Surprise, Surprise II: Electric Boogaloo

Once Roger was out, it was always going to be Rafa who won the tournament.

What's kind of odd about the Slams this year is that even though it feels like there's a great deal of change going on and suchlike, it's still the same guys who are winning. The scorecard this year so far stands at Nadal 2, Federer 1, everyone else 0. Considering what has been going on in past years, this is relatively normal. Things aren't quite as changing of the guard as everyone seems to think they are.

But let's talk about the match some. I think Rafa was perfectly prepared to play Berdych because he'd played Soderling earlier in the week, and they both play similarly. (And, additionally, Rafa is not the biggest fan of either dude.) He had his game plan just about perfect - did he execute some crazy shots or what? - and his game face on. Rafa was in the zone. As soon as he walked out on the court, it felt like he was going to win. That aura is part of Rafa's power, I think.

Berdych didn't play a bad match, though he certainly didn't bring to the court what he did against Federer and Djokovic. He can be very proud of this week, though I'm sure he'll be a little disappointed in the final. I was a little disappointed in the final - it felt like he could have done better if he wasn't quite so nervous. But this said - he started off great and he had his chances, he just didn't really take them.

It has to be said, though - compared to previous years' finals, this one was a bit rubbish. We've been spoiled in the last few years with the epic five setters - the Federer/Nadal juggernauts of '07-'08 and then the massive Federer/Roddick epic last year. This match could have been an epic - I don't think it was just the absence of Federer that made this match a bit blergh - but it was the absence of a seasoned Slam contender. Roddick might not have won more than one Slam, but he's been to the place before. It was painfully obvious that while Rafa was at home, Tomas was still feeling things out.
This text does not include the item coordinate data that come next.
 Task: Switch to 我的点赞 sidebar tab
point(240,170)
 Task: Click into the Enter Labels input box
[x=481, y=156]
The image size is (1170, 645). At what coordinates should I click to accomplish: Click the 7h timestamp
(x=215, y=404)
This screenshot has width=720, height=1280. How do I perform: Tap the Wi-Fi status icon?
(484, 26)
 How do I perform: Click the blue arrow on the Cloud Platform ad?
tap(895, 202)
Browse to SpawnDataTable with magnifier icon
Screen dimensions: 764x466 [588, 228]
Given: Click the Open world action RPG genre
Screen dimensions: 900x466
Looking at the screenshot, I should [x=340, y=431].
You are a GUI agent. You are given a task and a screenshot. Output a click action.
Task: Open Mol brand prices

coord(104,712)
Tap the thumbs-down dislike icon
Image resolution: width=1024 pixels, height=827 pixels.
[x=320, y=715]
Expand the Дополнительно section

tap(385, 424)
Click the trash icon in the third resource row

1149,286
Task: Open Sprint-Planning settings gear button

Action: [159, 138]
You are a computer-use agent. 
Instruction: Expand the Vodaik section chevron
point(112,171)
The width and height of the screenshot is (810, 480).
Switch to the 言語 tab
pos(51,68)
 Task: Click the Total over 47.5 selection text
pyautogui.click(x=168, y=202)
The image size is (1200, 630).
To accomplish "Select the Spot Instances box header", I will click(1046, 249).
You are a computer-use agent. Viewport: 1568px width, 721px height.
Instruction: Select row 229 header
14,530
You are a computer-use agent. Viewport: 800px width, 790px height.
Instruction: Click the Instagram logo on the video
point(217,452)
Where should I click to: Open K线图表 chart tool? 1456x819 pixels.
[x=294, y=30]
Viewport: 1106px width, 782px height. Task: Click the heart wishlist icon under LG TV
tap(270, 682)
There is definitely something exciting about the first time Slam finalist. It's part of what made the Australian Open so exciting in '06 through '08 - the unknown quantity. But it somehow feels a little weird at Wimbledon. Maybe it's because Wimbledon is so steeped in tradition and history that there is a certain rightness about the seasoned professionals playing there. That sounds wanky because it is. But the fact remained that this year's final was not one for the record books, not one that people are going to remember till the end of time. I don't think that was necessarily the fault of the final itself... but rather the fault of the excellent, excellent finals that came before.

But enough of this. Congratulations, Rafa. You keep vamosing your way into the history books.